Segment Start: DATA SHOWN

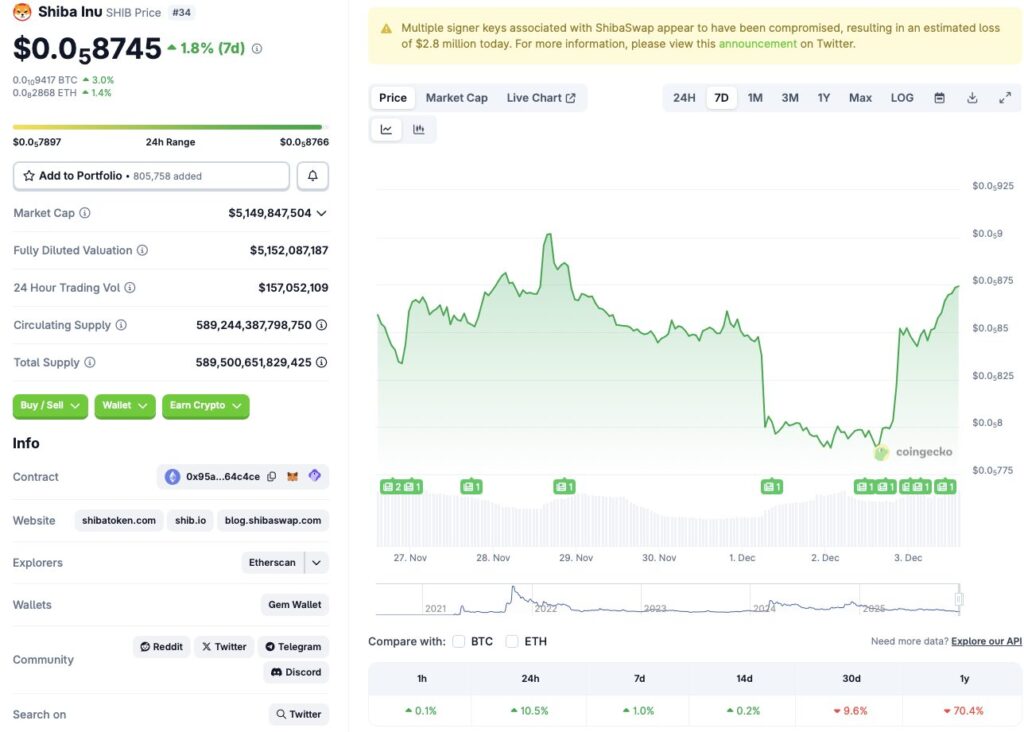Viewport: 1024px width, 732px height.
Task: Switch to the Market Cap tab
Action: tap(456, 98)
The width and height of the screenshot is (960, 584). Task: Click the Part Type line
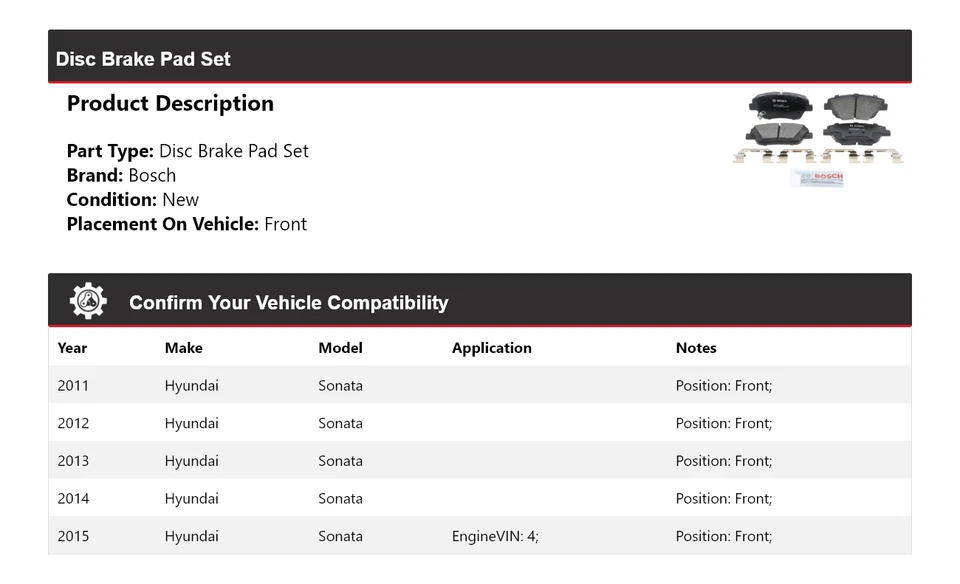[x=187, y=151]
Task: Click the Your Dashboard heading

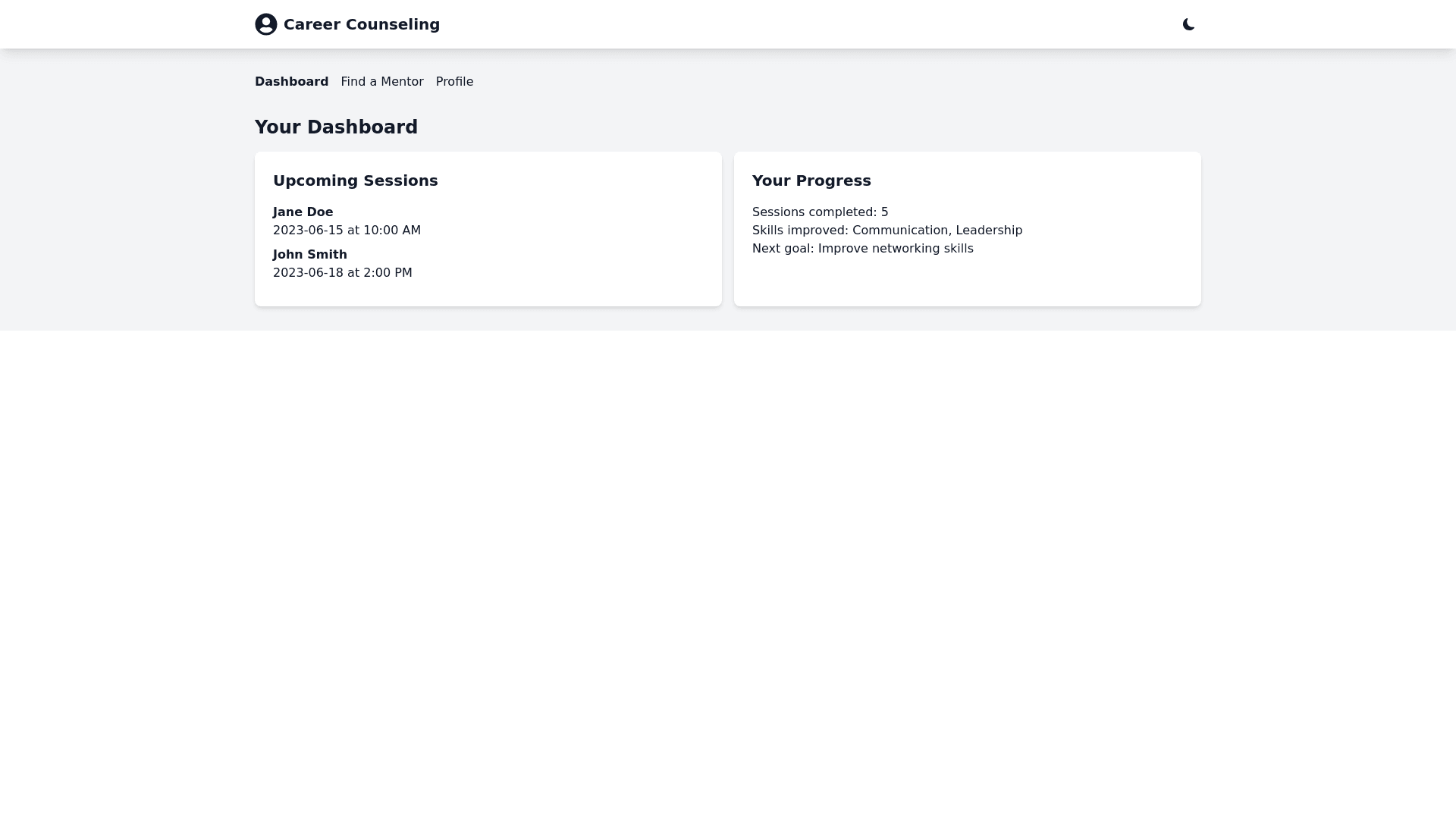Action: pos(336,127)
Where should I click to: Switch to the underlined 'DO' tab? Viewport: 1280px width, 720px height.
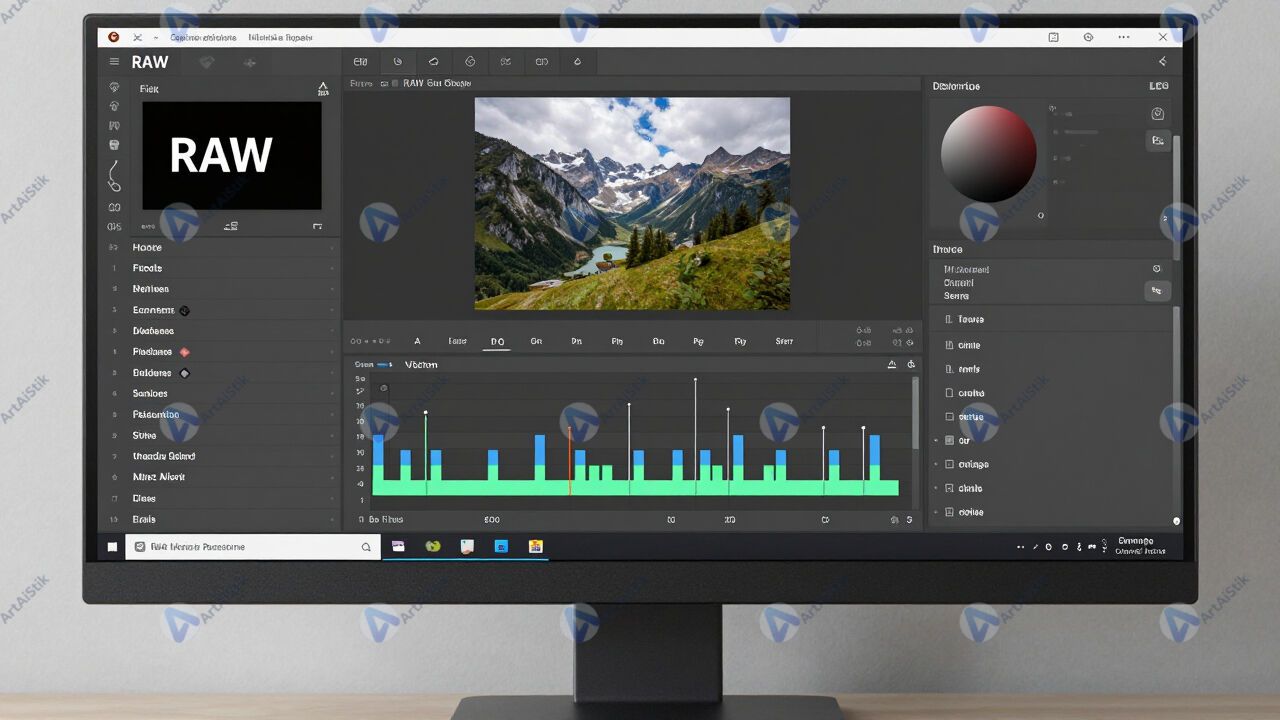click(497, 342)
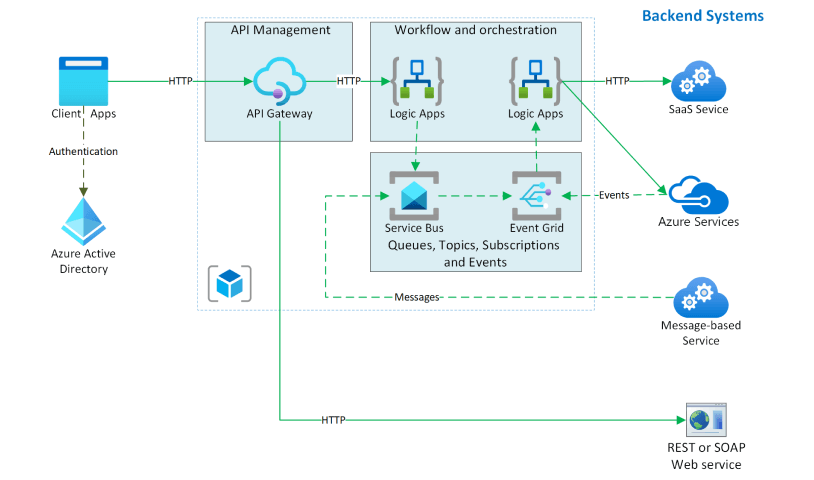
Task: Select the API Management title text
Action: coord(280,30)
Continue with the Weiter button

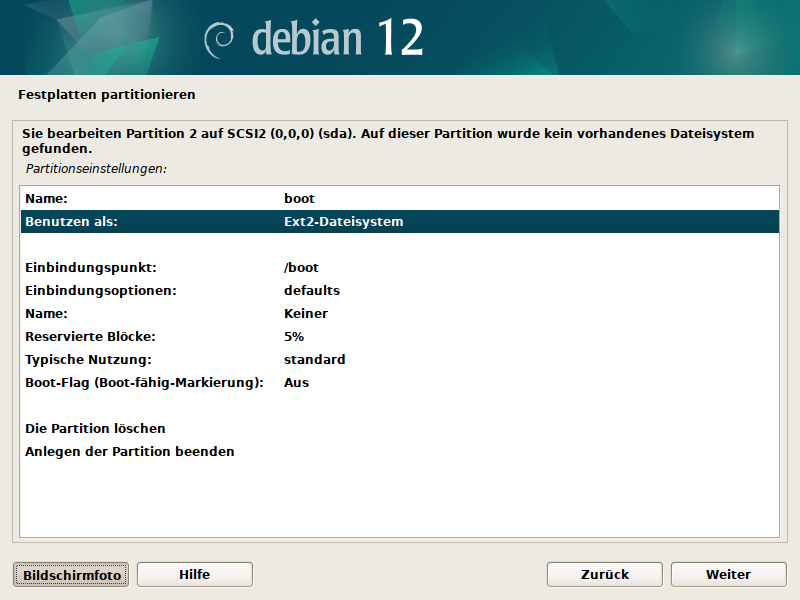(x=728, y=574)
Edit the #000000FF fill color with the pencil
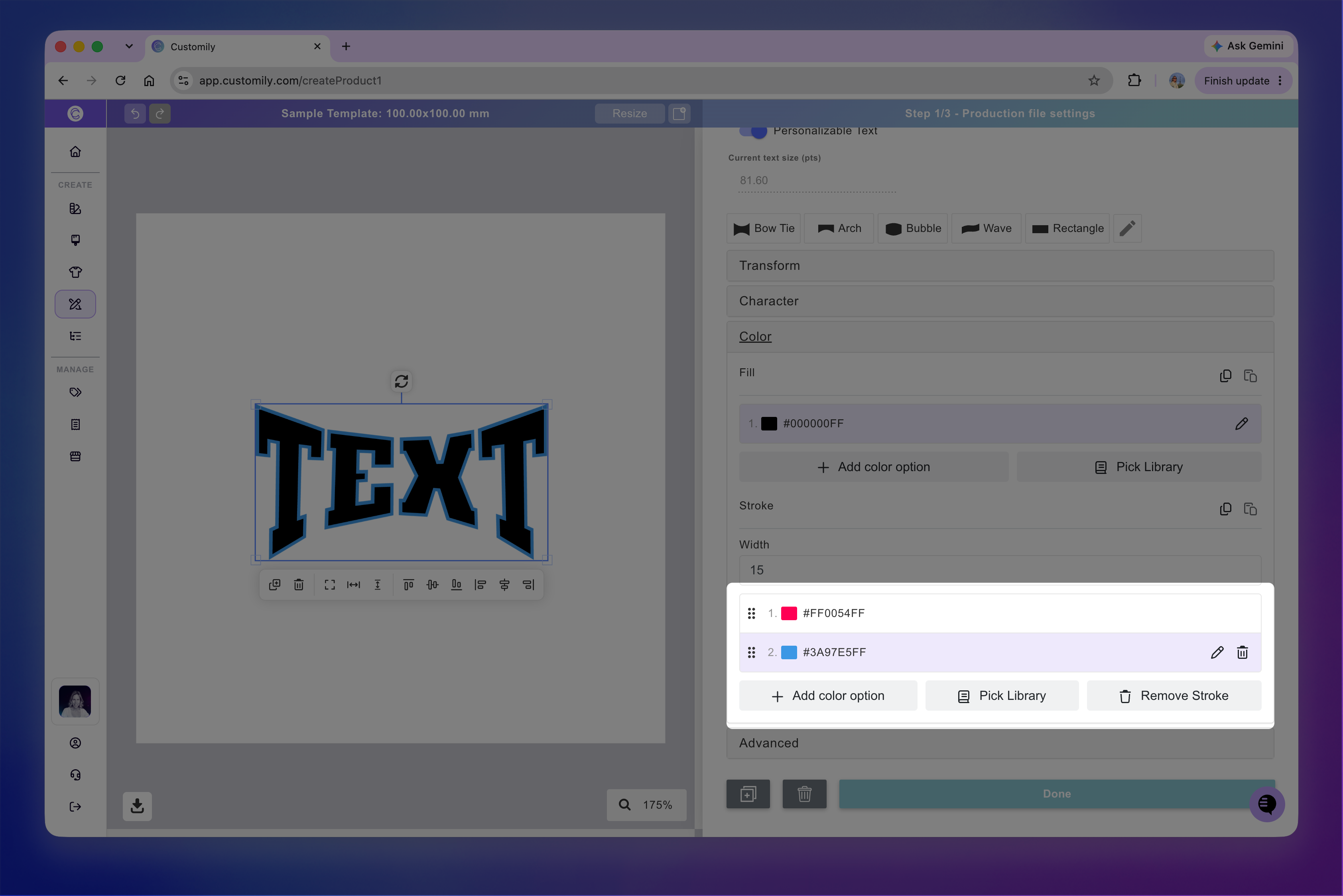Image resolution: width=1343 pixels, height=896 pixels. coord(1241,423)
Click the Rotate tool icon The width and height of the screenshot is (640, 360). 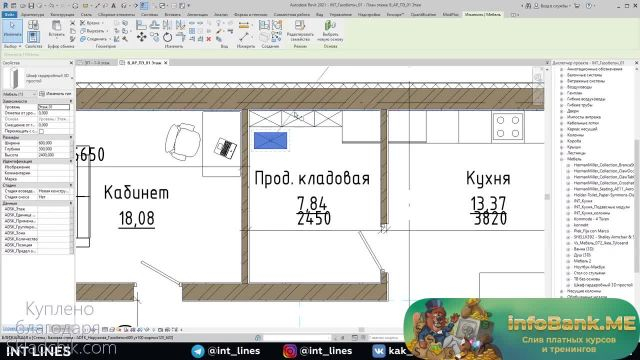pos(167,38)
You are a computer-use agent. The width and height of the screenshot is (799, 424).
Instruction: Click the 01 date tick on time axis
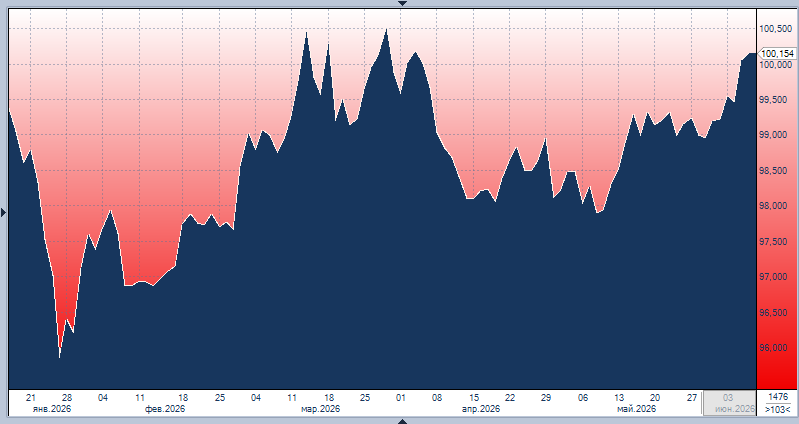coord(401,398)
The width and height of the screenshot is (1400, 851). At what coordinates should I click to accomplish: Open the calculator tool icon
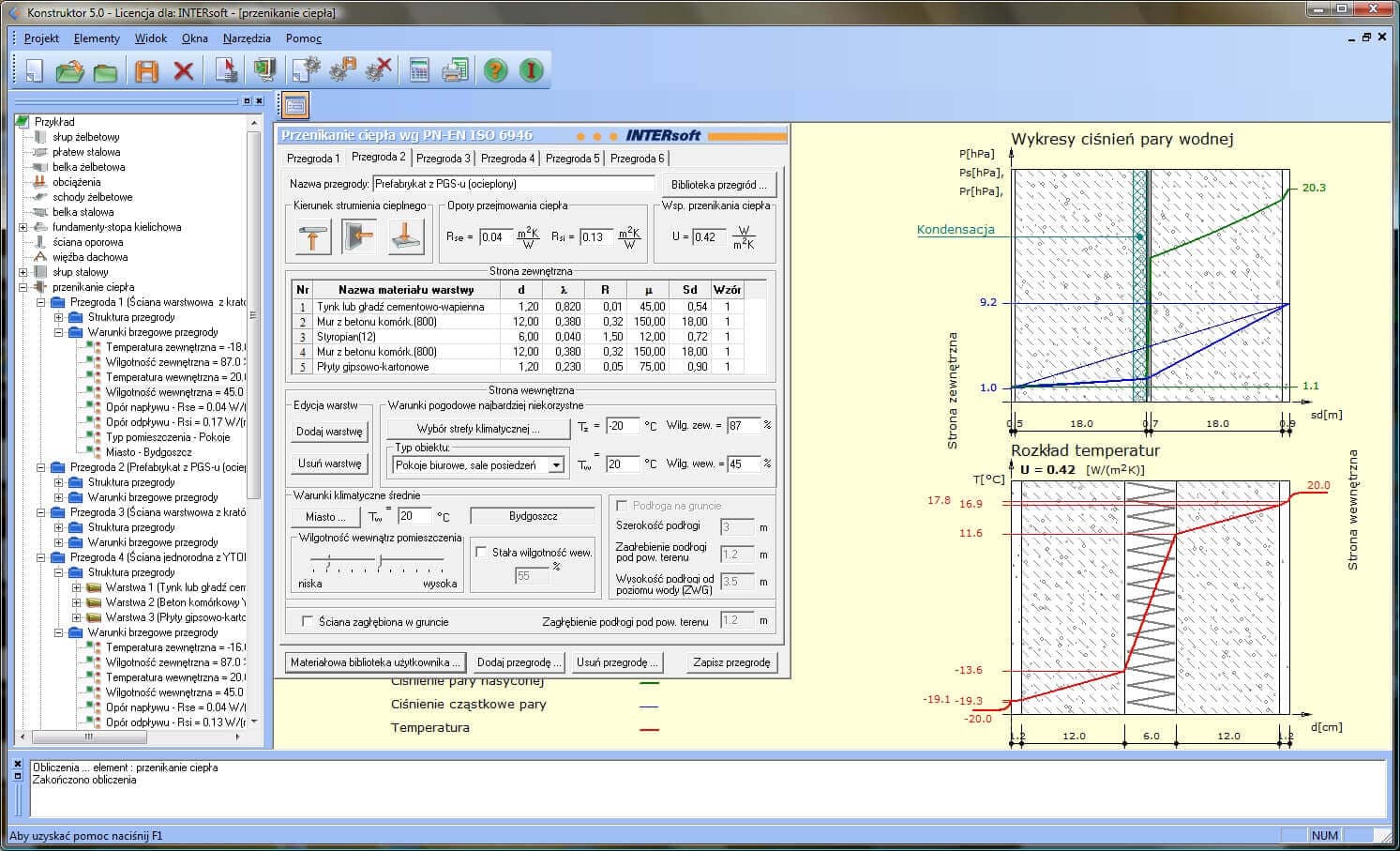(419, 70)
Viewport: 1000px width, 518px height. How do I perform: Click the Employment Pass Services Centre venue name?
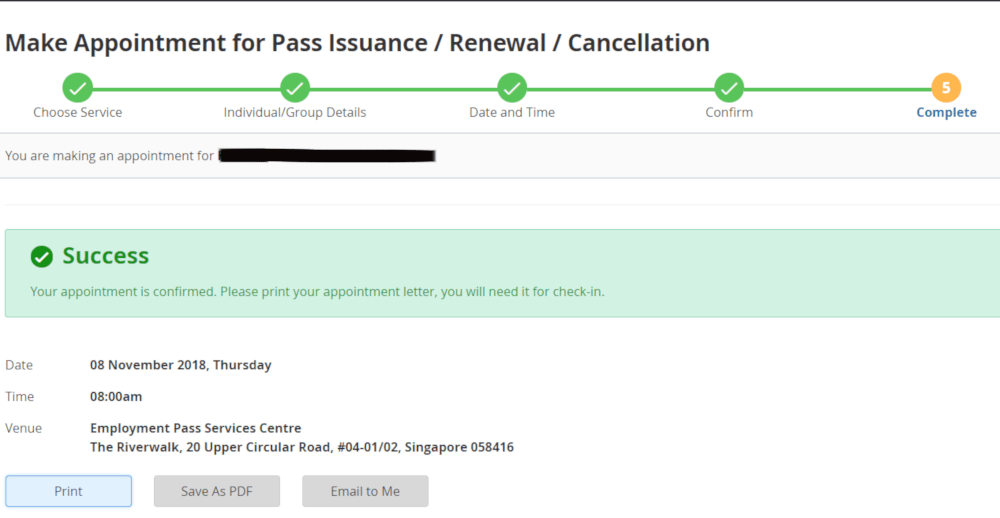click(x=195, y=428)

Segment End: DATA SHOWN

Every line from the one containing "Viewport: 1000px width, 518px" through the end of the entries above, both included, should be extracted exactly, with pictures left out.

Viewport: 1000px width, 518px height. How do I perform: Click the Employment Pass Services Centre venue name?
click(x=195, y=428)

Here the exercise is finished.